CIUDAD DEL VATICANO.- En un hecho sin precedentes desde el cisma anglicano de 1534, El rey Carlos III de Inglaterra participó en un servicio ecuménico junto al Papa León XIV en la Capilla Sixtina, marcando un nuevo capítulo en las relaciones entre la Iglesia de Inglaterra y la Iglesia católica.
Encuentro histórico en la Capilla Sixtina
El monarca británico, jefe de la Iglesia anglicana, y la reina consorte se sentaron en tronos dorados frente al fresco El juicio final de Miguel Ángel, mientras el pontífice y el arzobispo de York encabezaban la ceremonia.
El acto estuvo acompañado por música sacra interpretada por el coro de la Capilla Sixtina y coros reales del Castillo de Windsor y del Palacio de Saint James, simbolizando la unión espiritual entre ambas tradiciones.

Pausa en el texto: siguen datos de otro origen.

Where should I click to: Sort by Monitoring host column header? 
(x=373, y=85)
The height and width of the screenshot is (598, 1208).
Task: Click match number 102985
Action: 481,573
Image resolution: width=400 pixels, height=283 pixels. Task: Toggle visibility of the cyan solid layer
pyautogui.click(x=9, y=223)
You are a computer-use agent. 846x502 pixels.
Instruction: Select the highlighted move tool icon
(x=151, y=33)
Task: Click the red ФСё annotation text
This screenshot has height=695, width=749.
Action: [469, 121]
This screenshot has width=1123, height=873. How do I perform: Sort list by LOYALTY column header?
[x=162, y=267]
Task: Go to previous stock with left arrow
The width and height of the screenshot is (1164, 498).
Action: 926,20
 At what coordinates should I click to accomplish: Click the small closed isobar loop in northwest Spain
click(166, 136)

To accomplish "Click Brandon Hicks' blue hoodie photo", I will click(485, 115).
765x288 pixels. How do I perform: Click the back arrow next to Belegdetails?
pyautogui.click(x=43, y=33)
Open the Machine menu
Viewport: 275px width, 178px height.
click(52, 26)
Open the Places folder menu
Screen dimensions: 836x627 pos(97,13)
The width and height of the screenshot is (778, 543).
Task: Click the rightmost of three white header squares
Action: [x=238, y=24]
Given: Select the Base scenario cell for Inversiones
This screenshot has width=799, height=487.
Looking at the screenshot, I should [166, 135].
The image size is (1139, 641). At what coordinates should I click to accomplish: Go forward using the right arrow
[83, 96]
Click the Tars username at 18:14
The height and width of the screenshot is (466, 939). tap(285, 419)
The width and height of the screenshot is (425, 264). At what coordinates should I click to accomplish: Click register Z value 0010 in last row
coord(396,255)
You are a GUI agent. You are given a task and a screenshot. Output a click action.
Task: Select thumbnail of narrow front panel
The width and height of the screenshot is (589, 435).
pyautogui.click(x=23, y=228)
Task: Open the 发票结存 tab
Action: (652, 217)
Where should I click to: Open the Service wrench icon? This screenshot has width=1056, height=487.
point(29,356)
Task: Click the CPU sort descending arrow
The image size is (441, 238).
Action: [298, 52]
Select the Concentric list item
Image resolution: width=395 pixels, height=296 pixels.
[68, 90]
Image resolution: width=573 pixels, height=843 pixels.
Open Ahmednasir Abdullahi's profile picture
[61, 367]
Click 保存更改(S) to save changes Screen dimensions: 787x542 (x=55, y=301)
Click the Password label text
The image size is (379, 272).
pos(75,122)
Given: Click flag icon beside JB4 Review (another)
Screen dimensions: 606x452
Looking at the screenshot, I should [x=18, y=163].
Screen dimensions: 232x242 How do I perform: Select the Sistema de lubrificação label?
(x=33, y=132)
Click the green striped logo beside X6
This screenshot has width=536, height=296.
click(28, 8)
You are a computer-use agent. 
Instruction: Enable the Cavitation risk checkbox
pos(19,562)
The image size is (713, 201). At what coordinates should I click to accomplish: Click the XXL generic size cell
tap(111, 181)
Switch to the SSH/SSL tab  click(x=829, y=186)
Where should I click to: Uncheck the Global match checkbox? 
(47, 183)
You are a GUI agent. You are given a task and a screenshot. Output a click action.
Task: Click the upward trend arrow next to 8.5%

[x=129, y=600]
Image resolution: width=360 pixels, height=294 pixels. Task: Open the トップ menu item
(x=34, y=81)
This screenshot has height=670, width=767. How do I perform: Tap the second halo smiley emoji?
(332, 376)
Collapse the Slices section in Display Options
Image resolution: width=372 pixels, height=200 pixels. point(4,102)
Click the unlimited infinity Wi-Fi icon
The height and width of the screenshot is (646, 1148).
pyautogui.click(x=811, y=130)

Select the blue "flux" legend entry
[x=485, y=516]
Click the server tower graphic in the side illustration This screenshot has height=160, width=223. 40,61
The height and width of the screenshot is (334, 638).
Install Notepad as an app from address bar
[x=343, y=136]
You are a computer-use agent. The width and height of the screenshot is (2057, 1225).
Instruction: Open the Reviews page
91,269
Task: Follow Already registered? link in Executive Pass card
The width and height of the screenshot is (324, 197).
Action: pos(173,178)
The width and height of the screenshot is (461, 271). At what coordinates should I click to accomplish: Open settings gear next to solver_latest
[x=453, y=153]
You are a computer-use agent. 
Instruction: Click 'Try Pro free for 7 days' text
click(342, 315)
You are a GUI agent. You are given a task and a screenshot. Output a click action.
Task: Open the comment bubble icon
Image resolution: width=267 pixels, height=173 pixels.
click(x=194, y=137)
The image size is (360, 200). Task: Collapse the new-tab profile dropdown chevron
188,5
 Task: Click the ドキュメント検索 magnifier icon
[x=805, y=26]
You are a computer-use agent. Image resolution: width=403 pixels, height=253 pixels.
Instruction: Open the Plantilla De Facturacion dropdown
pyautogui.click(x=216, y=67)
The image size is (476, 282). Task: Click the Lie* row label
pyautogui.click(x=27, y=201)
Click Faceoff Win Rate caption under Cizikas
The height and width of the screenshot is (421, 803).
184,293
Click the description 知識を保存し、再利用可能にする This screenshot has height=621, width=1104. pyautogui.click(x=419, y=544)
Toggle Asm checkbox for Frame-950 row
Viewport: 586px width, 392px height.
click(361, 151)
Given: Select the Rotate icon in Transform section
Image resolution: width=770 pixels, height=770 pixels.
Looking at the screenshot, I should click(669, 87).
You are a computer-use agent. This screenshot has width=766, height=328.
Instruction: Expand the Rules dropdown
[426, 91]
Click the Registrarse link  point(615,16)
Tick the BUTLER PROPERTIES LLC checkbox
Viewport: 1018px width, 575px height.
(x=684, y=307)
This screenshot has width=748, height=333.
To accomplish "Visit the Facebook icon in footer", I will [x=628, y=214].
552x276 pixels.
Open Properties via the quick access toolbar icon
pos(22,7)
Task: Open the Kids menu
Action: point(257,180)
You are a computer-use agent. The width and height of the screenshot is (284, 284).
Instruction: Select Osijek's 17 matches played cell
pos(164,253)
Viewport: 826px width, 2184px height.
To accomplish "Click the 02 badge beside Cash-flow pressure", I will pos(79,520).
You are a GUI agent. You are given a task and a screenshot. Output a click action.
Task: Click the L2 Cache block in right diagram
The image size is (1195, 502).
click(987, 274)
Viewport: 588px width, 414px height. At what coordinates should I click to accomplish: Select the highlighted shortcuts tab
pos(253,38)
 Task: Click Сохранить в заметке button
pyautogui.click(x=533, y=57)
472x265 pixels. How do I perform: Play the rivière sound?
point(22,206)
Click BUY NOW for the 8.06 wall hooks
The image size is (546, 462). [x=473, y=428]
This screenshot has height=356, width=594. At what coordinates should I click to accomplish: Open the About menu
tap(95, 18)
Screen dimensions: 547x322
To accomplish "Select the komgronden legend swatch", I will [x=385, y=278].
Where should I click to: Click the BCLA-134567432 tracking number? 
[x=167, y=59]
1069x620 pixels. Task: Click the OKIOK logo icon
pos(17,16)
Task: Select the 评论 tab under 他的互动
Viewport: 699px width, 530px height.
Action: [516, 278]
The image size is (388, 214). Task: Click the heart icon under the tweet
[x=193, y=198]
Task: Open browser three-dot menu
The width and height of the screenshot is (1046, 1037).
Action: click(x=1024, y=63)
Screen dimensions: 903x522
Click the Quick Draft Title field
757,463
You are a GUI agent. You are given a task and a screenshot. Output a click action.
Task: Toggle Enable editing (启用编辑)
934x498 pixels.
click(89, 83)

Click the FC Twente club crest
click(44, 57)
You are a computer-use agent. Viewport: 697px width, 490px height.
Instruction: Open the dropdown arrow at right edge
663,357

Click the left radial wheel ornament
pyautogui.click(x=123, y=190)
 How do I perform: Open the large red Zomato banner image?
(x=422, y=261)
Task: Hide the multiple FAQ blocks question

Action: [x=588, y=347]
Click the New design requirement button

Contexto de tensión para la monarquía británica
La visita ocurre en medio de un clima de controversia en Reino Unido por los vínculos del príncipe Andrés con Jeffrey Epstein, tras la publicación de las memorias de Virginia Giuffre.
Pese a la presión pública para retirarle sus títulos, el príncipe ha negado las acusaciones.
La visita, originalmente planeada antes de la muerte del papa Francisco, fue reprogramada para el Año Santo 2025, celebración que refuerza el mensaje de reconciliación entre las iglesias.